Bir bilgenin deyimiyle; “Ten, sana topraktan emanettir. Ben,
(öz) sana kimden emanettir.”
Bir başka bilgenin şu sözleri de düşünülmeye
değer: “Sen sende olmak istersin. Sende olan nerede olmak
ister, bilir misin?”
Dünyaya bakış ve dünyayı algılamada insanlar farklı farklı,
çeşit çeşit, tabaka tabaka.
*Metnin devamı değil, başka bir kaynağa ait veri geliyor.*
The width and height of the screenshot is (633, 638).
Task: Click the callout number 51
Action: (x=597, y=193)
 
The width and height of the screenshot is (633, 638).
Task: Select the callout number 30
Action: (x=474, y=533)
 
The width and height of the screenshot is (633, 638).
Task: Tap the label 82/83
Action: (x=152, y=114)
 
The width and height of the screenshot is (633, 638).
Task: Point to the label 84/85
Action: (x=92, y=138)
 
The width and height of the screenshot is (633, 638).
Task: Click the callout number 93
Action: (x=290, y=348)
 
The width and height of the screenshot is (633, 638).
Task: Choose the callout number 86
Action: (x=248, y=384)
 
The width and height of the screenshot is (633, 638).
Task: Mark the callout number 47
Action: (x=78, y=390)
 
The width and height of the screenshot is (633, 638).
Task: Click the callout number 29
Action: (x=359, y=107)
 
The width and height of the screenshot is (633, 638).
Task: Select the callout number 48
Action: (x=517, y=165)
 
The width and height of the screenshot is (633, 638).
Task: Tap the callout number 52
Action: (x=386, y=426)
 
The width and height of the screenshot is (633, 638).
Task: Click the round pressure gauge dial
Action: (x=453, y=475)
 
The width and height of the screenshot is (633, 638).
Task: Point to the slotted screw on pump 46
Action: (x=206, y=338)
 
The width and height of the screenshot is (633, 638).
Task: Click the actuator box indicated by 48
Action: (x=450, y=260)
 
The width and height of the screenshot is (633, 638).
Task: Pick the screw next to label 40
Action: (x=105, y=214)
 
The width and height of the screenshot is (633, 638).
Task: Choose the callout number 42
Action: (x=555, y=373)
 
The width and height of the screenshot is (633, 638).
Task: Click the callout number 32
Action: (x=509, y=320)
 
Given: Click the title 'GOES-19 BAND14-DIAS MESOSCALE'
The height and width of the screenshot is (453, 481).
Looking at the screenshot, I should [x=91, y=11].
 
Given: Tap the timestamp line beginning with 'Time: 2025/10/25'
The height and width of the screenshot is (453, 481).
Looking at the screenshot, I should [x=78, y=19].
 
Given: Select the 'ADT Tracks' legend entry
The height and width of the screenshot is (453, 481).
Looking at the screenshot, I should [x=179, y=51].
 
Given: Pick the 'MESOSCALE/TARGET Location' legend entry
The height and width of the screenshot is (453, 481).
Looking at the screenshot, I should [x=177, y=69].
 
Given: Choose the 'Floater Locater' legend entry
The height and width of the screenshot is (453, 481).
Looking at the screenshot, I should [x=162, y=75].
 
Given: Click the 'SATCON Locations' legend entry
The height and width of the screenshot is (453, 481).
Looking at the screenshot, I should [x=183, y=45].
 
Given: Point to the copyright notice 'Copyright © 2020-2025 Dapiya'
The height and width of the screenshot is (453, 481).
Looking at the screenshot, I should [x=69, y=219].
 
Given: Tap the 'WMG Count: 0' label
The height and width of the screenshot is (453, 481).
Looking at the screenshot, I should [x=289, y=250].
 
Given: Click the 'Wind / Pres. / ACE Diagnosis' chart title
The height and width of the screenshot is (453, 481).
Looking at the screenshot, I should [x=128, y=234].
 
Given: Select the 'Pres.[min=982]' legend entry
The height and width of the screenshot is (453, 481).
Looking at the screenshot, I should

Dünyada yaşayan insanları genel
hatlarıyla iki tabaka başlığı altında tasnif edebiliriz:
Birinci tabaka: Kâmil kalpler, münevver idrakler, safi
fıtratlar, hasbi ve samimi gönüllerdir.
İkinci tabaka: Düzensiz kalpler, habis ruhlar, dar kafalar,
sefih, serseri, lakayt ve laubali fıtratlardır.
Tarih boyunca birinciler, dünyayı bir tarla, bir kışla, bir
misafirhane olarak gördüler. Onların ikliminde dünya bir
han, insan da o handa kalan bir yolcu. Bütün ikili
iletişim ve ilişkilerini yolcu olduklarının bilinç zemininde inşa
ettiler.
İkinciler ise, ya ahirete inanmaz, ya da ahireti unuturlar.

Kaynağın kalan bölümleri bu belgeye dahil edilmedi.